» What you will do
Write out the records word for word.

Stored items:
+++++
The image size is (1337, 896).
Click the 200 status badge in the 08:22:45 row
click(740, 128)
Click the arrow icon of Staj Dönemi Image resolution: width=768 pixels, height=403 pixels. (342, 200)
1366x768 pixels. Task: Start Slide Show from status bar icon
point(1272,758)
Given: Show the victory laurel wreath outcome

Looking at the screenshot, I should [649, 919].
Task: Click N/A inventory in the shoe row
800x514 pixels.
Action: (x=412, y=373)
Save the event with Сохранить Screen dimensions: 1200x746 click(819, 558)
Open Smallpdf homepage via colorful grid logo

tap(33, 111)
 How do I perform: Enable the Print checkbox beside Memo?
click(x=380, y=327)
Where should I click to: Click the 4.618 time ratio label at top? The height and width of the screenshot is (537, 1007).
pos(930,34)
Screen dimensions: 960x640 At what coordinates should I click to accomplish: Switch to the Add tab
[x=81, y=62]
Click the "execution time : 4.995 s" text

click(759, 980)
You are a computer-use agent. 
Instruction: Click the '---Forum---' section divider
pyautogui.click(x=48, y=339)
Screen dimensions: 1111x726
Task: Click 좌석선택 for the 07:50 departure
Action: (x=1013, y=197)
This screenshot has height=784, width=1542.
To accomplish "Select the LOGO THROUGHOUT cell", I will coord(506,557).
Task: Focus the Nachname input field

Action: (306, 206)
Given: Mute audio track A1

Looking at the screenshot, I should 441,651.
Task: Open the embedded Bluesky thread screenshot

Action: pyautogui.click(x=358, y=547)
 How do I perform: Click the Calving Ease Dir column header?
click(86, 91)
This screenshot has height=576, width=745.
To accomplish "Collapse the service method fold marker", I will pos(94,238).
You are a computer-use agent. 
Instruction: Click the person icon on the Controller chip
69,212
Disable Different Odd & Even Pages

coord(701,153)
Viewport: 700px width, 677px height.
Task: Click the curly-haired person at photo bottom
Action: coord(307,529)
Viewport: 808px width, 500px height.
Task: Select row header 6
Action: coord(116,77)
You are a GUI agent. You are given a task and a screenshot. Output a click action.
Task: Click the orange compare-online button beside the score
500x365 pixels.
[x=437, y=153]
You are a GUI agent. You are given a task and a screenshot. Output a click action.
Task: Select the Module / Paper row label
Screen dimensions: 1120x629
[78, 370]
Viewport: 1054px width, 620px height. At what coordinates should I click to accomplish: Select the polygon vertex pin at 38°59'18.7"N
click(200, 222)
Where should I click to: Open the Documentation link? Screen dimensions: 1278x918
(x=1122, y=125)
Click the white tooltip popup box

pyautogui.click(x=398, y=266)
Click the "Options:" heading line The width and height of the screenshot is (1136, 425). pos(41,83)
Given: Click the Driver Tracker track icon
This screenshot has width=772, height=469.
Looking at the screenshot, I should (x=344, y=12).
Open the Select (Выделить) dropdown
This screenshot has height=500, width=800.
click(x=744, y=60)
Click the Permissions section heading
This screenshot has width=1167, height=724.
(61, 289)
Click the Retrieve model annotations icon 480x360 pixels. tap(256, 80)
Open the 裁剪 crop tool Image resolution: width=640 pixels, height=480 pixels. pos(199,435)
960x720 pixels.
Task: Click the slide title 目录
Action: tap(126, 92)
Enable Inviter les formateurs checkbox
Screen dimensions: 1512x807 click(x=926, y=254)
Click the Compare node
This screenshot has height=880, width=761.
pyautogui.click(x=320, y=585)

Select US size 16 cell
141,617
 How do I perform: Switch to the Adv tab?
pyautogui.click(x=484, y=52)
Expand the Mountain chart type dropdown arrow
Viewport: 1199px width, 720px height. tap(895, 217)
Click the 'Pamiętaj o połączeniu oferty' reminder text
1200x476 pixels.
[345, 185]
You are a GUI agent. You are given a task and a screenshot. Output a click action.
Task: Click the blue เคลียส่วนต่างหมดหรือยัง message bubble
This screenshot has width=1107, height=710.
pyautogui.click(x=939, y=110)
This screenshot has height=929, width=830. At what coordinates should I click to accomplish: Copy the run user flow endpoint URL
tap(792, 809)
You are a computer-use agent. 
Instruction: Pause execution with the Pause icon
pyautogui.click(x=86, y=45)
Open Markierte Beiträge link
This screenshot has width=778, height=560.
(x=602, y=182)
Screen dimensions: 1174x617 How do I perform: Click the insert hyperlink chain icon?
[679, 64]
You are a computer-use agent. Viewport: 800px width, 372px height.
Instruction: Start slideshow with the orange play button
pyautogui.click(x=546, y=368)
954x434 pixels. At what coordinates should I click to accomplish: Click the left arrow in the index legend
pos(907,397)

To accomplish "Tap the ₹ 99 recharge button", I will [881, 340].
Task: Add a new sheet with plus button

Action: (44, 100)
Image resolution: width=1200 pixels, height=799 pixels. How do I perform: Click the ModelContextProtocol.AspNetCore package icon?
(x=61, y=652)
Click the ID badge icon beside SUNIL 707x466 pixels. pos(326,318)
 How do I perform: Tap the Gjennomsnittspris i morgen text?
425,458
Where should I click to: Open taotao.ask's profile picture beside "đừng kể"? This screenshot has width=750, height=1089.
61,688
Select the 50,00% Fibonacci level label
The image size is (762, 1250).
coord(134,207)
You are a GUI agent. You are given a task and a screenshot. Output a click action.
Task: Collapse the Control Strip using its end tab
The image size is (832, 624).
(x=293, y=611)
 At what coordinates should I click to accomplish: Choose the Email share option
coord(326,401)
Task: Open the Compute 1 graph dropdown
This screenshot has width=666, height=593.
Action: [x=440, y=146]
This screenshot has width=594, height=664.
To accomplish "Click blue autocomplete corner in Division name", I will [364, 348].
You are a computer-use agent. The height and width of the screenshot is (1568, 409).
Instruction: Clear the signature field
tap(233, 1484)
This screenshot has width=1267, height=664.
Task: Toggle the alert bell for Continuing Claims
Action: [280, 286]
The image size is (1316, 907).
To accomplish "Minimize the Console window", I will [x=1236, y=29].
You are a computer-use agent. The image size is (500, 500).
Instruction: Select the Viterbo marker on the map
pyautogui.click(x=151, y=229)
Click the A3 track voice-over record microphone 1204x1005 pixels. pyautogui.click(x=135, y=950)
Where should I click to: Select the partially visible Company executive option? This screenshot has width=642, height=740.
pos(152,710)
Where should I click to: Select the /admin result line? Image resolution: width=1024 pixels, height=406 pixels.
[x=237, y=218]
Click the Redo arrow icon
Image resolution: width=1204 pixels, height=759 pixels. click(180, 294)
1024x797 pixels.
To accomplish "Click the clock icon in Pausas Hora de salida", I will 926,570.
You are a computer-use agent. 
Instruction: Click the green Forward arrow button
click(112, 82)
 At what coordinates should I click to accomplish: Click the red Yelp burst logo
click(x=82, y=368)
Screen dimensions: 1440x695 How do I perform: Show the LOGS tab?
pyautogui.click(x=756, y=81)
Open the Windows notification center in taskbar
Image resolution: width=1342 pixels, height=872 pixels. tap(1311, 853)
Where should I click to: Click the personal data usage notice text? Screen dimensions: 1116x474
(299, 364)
+++++
» Written answer
The image size is (1337, 896).
Click the 200 status badge in the 08:22:45 row
click(740, 128)
Click the arrow icon of Staj Dönemi Image resolution: width=768 pixels, height=403 pixels. (342, 200)
1366x768 pixels. Task: Start Slide Show from status bar icon
point(1272,758)
Given: Show the victory laurel wreath outcome

Looking at the screenshot, I should [649, 919].
Task: Click N/A inventory in the shoe row
800x514 pixels.
Action: (x=412, y=373)
Save the event with Сохранить Screen dimensions: 1200x746 click(819, 558)
Open Smallpdf homepage via colorful grid logo

tap(33, 111)
 How do I perform: Enable the Print checkbox beside Memo?
click(x=380, y=327)
Where should I click to: Click the 4.618 time ratio label at top? The height and width of the screenshot is (537, 1007).
pos(930,34)
Screen dimensions: 960x640 At what coordinates should I click to accomplish: Switch to the Add tab
[x=81, y=62]
Click the "execution time : 4.995 s" text

click(759, 980)
You are a computer-use agent. 
Instruction: Click the '---Forum---' section divider
pyautogui.click(x=48, y=339)
Screen dimensions: 1111x726
Task: Click 좌석선택 for the 07:50 departure
Action: (x=1013, y=197)
This screenshot has height=784, width=1542.
To accomplish "Select the LOGO THROUGHOUT cell", I will coord(506,557).
Task: Focus the Nachname input field

Action: (306, 206)
Given: Mute audio track A1

Looking at the screenshot, I should 441,651.
Task: Open the embedded Bluesky thread screenshot

Action: pyautogui.click(x=358, y=547)
 How do I perform: Click the Calving Ease Dir column header?
click(86, 91)
This screenshot has height=576, width=745.
To accomplish "Collapse the service method fold marker", I will pos(94,238).
You are a computer-use agent. 
Instruction: Click the person icon on the Controller chip
69,212
Disable Different Odd & Even Pages

coord(701,153)
Viewport: 700px width, 677px height.
Task: Click the curly-haired person at photo bottom
Action: coord(307,529)
Viewport: 808px width, 500px height.
Task: Select row header 6
Action: coord(116,77)
You are a GUI agent. You are given a task and a screenshot. Output a click action.
Task: Click the orange compare-online button beside the score
500x365 pixels.
[x=437, y=153]
You are a GUI agent. You are given a task and a screenshot. Output a click action.
Task: Select the Module / Paper row label
Screen dimensions: 1120x629
[78, 370]
Viewport: 1054px width, 620px height. At what coordinates should I click to accomplish: Select the polygon vertex pin at 38°59'18.7"N
click(200, 222)
Where should I click to: Open the Documentation link? Screen dimensions: 1278x918
(x=1122, y=125)
Click the white tooltip popup box

pyautogui.click(x=398, y=266)
Click the "Options:" heading line The width and height of the screenshot is (1136, 425). pos(41,83)
Given: Click the Driver Tracker track icon
This screenshot has width=772, height=469.
Looking at the screenshot, I should (x=344, y=12).
Open the Select (Выделить) dropdown
This screenshot has height=500, width=800.
click(x=744, y=60)
Click the Permissions section heading
This screenshot has width=1167, height=724.
(61, 289)
Click the Retrieve model annotations icon 480x360 pixels. tap(256, 80)
Open the 裁剪 crop tool Image resolution: width=640 pixels, height=480 pixels. pos(199,435)
960x720 pixels.
Task: Click the slide title 目录
Action: tap(126, 92)
Enable Inviter les formateurs checkbox
Screen dimensions: 1512x807 click(x=926, y=254)
Click the Compare node
This screenshot has height=880, width=761.
pyautogui.click(x=320, y=585)

Select US size 16 cell
141,617
 How do I perform: Switch to the Adv tab?
pyautogui.click(x=484, y=52)
Expand the Mountain chart type dropdown arrow
Viewport: 1199px width, 720px height. tap(895, 217)
Click the 'Pamiętaj o połączeniu oferty' reminder text
1200x476 pixels.
[345, 185]
You are a GUI agent. You are given a task and a screenshot. Output a click action.
Task: Click the blue เคลียส่วนต่างหมดหรือยัง message bubble
This screenshot has width=1107, height=710.
pyautogui.click(x=939, y=110)
This screenshot has height=929, width=830. At what coordinates should I click to accomplish: Copy the run user flow endpoint URL
tap(792, 809)
You are a computer-use agent. 
Instruction: Pause execution with the Pause icon
pyautogui.click(x=86, y=45)
Open Markierte Beiträge link
This screenshot has width=778, height=560.
(x=602, y=182)
Screen dimensions: 1174x617 How do I perform: Click the insert hyperlink chain icon?
[679, 64]
You are a computer-use agent. Viewport: 800px width, 372px height.
Instruction: Start slideshow with the orange play button
pyautogui.click(x=546, y=368)
954x434 pixels. At what coordinates should I click to accomplish: Click the left arrow in the index legend
pos(907,397)

To accomplish "Tap the ₹ 99 recharge button", I will [881, 340].
Task: Add a new sheet with plus button

Action: (44, 100)
Image resolution: width=1200 pixels, height=799 pixels. How do I perform: Click the ModelContextProtocol.AspNetCore package icon?
(x=61, y=652)
Click the ID badge icon beside SUNIL 707x466 pixels. pos(326,318)
 How do I perform: Tap the Gjennomsnittspris i morgen text?
425,458
Where should I click to: Open taotao.ask's profile picture beside "đừng kể"? This screenshot has width=750, height=1089.
61,688
Select the 50,00% Fibonacci level label
The image size is (762, 1250).
coord(134,207)
You are a GUI agent. You are given a task and a screenshot. Output a click action.
Task: Collapse the Control Strip using its end tab
The image size is (832, 624).
(x=293, y=611)
 At what coordinates should I click to accomplish: Choose the Email share option
coord(326,401)
Task: Open the Compute 1 graph dropdown
This screenshot has width=666, height=593.
Action: [x=440, y=146]
This screenshot has width=594, height=664.
To accomplish "Click blue autocomplete corner in Division name", I will [364, 348].
You are a computer-use agent. The height and width of the screenshot is (1568, 409).
Instruction: Clear the signature field
tap(233, 1484)
This screenshot has width=1267, height=664.
Task: Toggle the alert bell for Continuing Claims
Action: [280, 286]
The image size is (1316, 907).
To accomplish "Minimize the Console window", I will [x=1236, y=29].
You are a computer-use agent. The image size is (500, 500).
Instruction: Select the Viterbo marker on the map
pyautogui.click(x=151, y=229)
Click the A3 track voice-over record microphone 1204x1005 pixels. pyautogui.click(x=135, y=950)
Where should I click to: Select the partially visible Company executive option? This screenshot has width=642, height=740.
pos(152,710)
Where should I click to: Select the /admin result line? Image resolution: width=1024 pixels, height=406 pixels.
[x=237, y=218]
Click the Redo arrow icon
Image resolution: width=1204 pixels, height=759 pixels. click(180, 294)
1024x797 pixels.
To accomplish "Click the clock icon in Pausas Hora de salida", I will 926,570.
You are a computer-use agent. 
Instruction: Click the green Forward arrow button
click(112, 82)
 At what coordinates should I click to accomplish: Click the red Yelp burst logo
click(x=82, y=368)
Screen dimensions: 1440x695 How do I perform: Show the LOGS tab?
pyautogui.click(x=756, y=81)
Open the Windows notification center in taskbar
Image resolution: width=1342 pixels, height=872 pixels. tap(1311, 853)
Where should I click to: Click the personal data usage notice text? Screen dimensions: 1116x474
(299, 364)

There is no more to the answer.